*DOCUMENT EXCERPT*.
If the cupboard is bare, your job is relatively easy. The novice needs good-quality cooking essentials that can last for decades.
It’s also simple to shop for the early adopters: cooks who always have the latest gadget, even if they don’t use it. Look for the newest of the new; nothing is too trendy.
The most difficult cooks to shop for are the have-it-alls: the veterans who say they don’t need or want any more kitchen stuff. But even they can’t resist a well-considered upgrade. Nobody’s collection of equipment is perfect; the trick is in detecting what’s worn and needs replacing.
With this crowd, though, it might be safest to break down and ask — or at least save the receipt.
Here are some ideas:
Stocking stuffers
Stainless Steel Measuring Spoons by Oxo ($9.99)
When it comes to measuring spoons, measuring cups, mixing bowls and wooden spoons, a home cook never can have enough. Having multiple sets of measuring spoons in the gadget drawer spares you from having to wash and dry repeatedly as you cook.
This heavy-duty set by Oxo pairs the company’s signature comfort grip with thick stainless steel for a satisfying heft.
Butter Cutter by Linens & Things ($7.99)
The perfect gadget for impatient bakers. When a recipe calls for adding butter cut into small pieces, they are not likely to have the patience to slice it up. Which might explain some poor results.
This device, which resembles a bottomless butter dish with piano strings stretched across it, does the work for you. Press the cutter down over a stick of butter and you get perfect pats. Also good for slicing logs of goat cheese.
Avocado Slicer by Chef’n ($5.99)
There’s no such thing as a perfect technique or tool for peeling and slicing avocados. But this device gets it close.
The slicer looks like a small plastic hoop with teeth. Scoop the hoop through an avocado half and it skins and slices the flesh in one motion. The only flaw is that it can mangle particularly soft avocados (not an issue if they are destined for guacamole).

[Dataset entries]
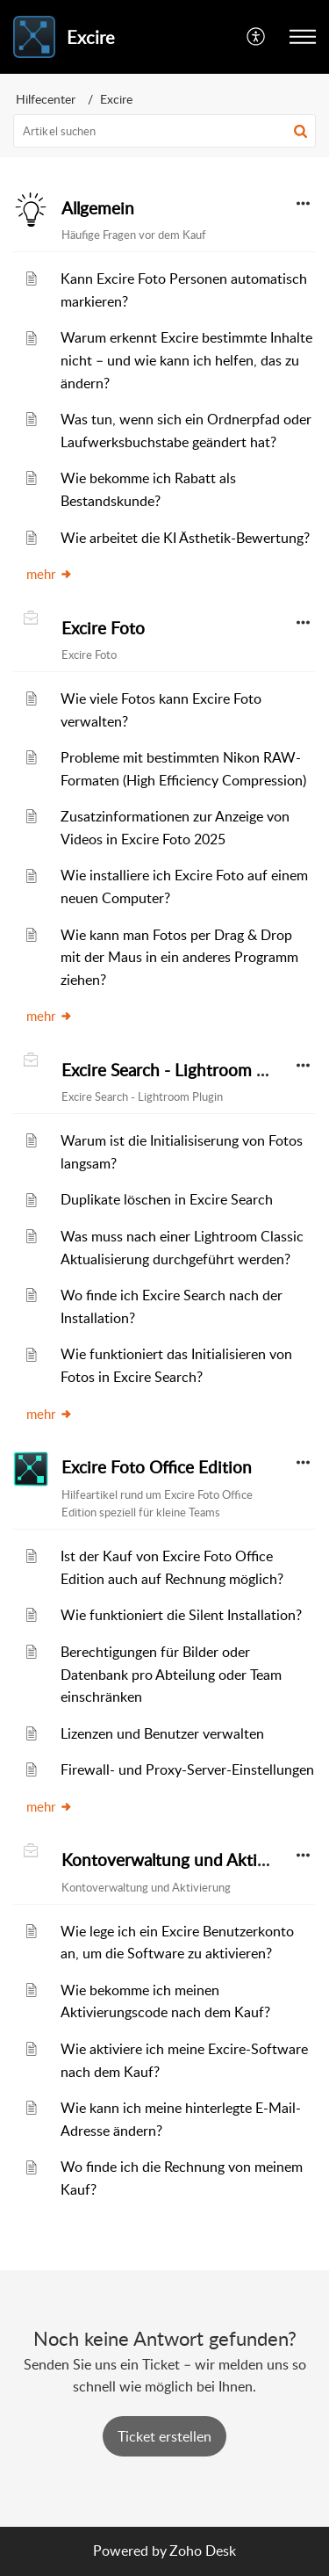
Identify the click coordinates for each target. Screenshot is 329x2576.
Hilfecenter (45, 98)
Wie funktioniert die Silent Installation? (181, 1614)
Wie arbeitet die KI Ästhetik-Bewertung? (185, 537)
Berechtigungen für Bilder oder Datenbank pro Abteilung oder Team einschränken (171, 1674)
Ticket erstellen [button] (164, 2436)
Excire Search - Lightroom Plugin (181, 1070)
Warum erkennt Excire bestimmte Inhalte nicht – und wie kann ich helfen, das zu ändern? (186, 360)
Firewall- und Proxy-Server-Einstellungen (187, 1769)
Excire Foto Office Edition (156, 1467)
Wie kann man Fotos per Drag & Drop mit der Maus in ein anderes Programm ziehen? (179, 957)
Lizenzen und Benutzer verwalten (162, 1733)
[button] (256, 37)
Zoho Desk (202, 2550)
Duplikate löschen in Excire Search (167, 1199)
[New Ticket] (164, 2436)
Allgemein (97, 208)
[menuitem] (256, 37)
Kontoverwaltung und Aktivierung (187, 1860)
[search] (164, 131)
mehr (49, 573)
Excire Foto (103, 628)
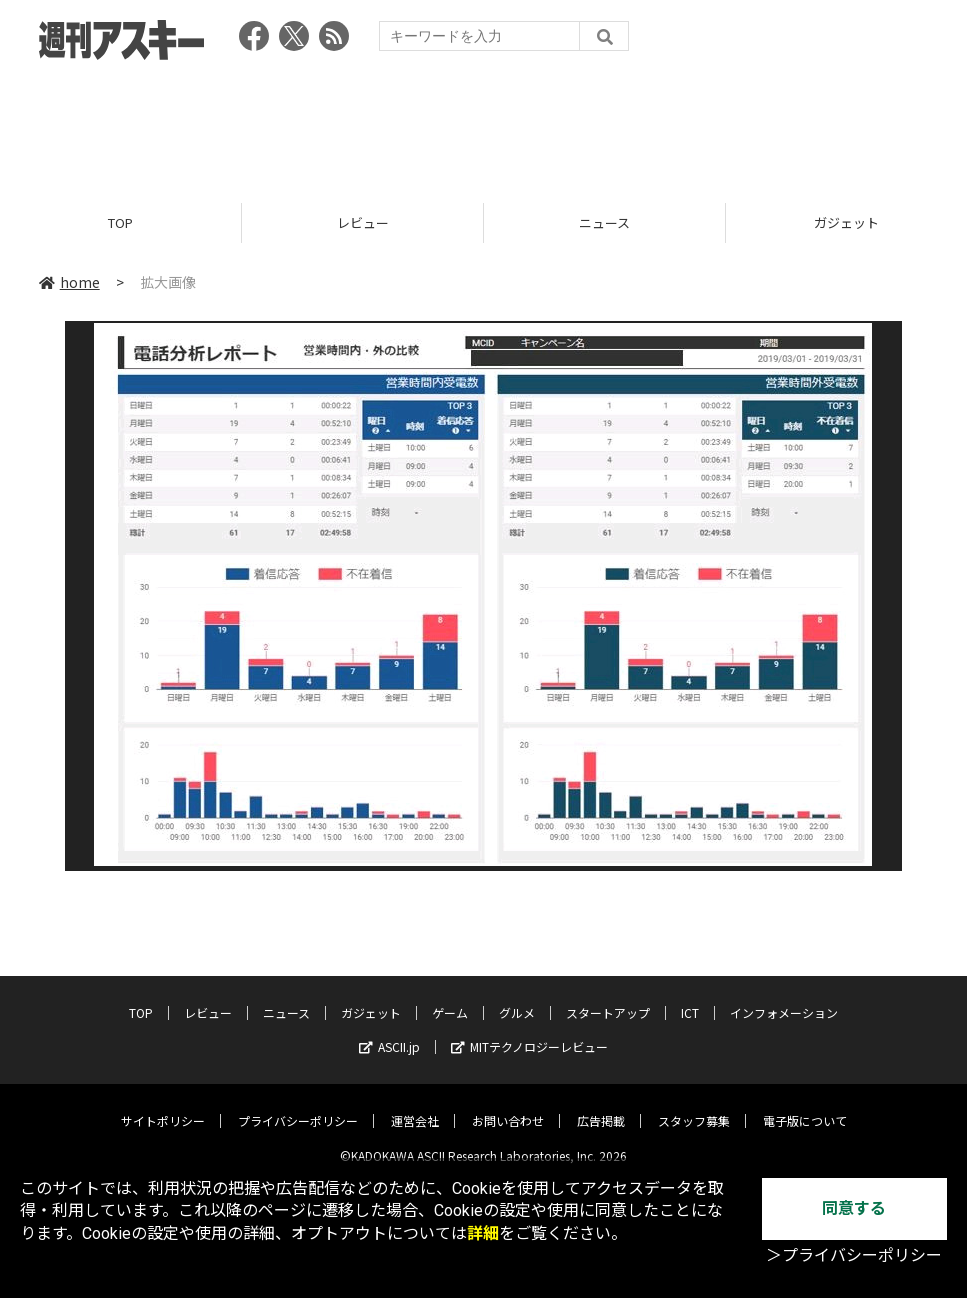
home (69, 282)
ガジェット (371, 997)
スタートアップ (608, 997)
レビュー (363, 222)
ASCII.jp (389, 1031)
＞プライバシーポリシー (854, 1255)
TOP (120, 222)
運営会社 (415, 1105)
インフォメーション (784, 997)
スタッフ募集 (694, 1105)
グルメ (517, 997)
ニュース (604, 222)
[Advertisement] (484, 125)
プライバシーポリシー (298, 1105)
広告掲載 (601, 1105)
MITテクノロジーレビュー (529, 1031)
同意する (854, 1208)
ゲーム (450, 997)
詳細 (483, 1233)
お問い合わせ (508, 1105)
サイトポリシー (163, 1105)
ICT (690, 997)
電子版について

*WHAT IS BEING ASKED*. Pick up the kitchen gift guide after its last sentence and carry it on. These data have nothing to do with the kitchen gift guide.

*FINAL RESULT*.
Around $20
“834 Kitchen Quick Tips” by the editors of Cook’s Illustrated magazine ($16.95)
A huge helper in a small package. This book gathers and alphabetizes the many tricks and tips printed in Cook’s Illustrated over the years. It’s a handy reference that is well-organized and thoroughly illustrated.
Among the many lessons: learn how to use old wine corks to store sharp utensils, five ways to pit a cherry and how to clean a cheese grater.
“A Wine Miscellany” by Graham Harding (Clarkson Potter, $16.95)
A random and fascinating collection of wine trivia. Has gems such as the story of George Plantagenet, a man who supposedly chose to die by drowning in wine in the Tower of London, and the per-acre value of vineyard land. (If you’re shopping in this price range, you can’t afford it.)
Around $40
Balsamic vinegar. A really good balsamic vinegar.
It’s possible to spend thousands of dollars for top stuff, but an excellent aged vinegar can be had for between $40 and $60. This is not the stuff of salad dressing. This is rich, luxurious and should be doled out sparingly.
These vinegars are excellent drizzled over Parmesan cheese and vanilla ice cream, or even consumed — in small doses — as an after-dinner drink.
O2 Series kitchen hand tools by Art and Cook ($18 to $40)
These tools — there are 49 of them, from a meat tenderizer to an egg whisk — have serious sex appeal. They are heavy, forged from zinc, finished with titanium and fitted with soft ergonomic handles made with pockets of pressurized air.
A reporter who tested a bunch loved the tenderizer ($40), which was well-balanced. The potato masher ($40) had similar heft and appeal. The citrus reamer ($40) worked beautifully and is so strange-looking that it doubles as a conversation starter.
Around $60
“The Oxford Companion to Food,” second edition, (Oxford University Press, $65)
No serious foodie should be without a serious food reference book. How else to know your kecap (pronounced KETCH-ap) from your ketchup? (Both are condiments, one made from tomatoes, the other from soybeans.)
Unlike the similar “Larouse Gastronomique,” the Oxford text is approachable and lacks the sometimes-overwhelming French bias of the former. This is a great resource for deciphering the increasingly international American palate.
Budget buster
Recessed spice cabinet ($200 to $800)
Want more storage in the kitchen but lack the space to mount another cabinet on the wall? Try mounting one in it.
That’s the gist of these slap-your-forehead-they’re-so-good cabinets. Just 4 inches deep (perfect for spices or canned goods), the cabinets are installed inside the wall cavity between two studs.
In Wall Cabinets, based in Santa Ana, Calif., offers a variety of ready-to-install models, finished and unfinished. Small cabinets (22 inches) with doors start at $200. They are online at inwallcabinets.com.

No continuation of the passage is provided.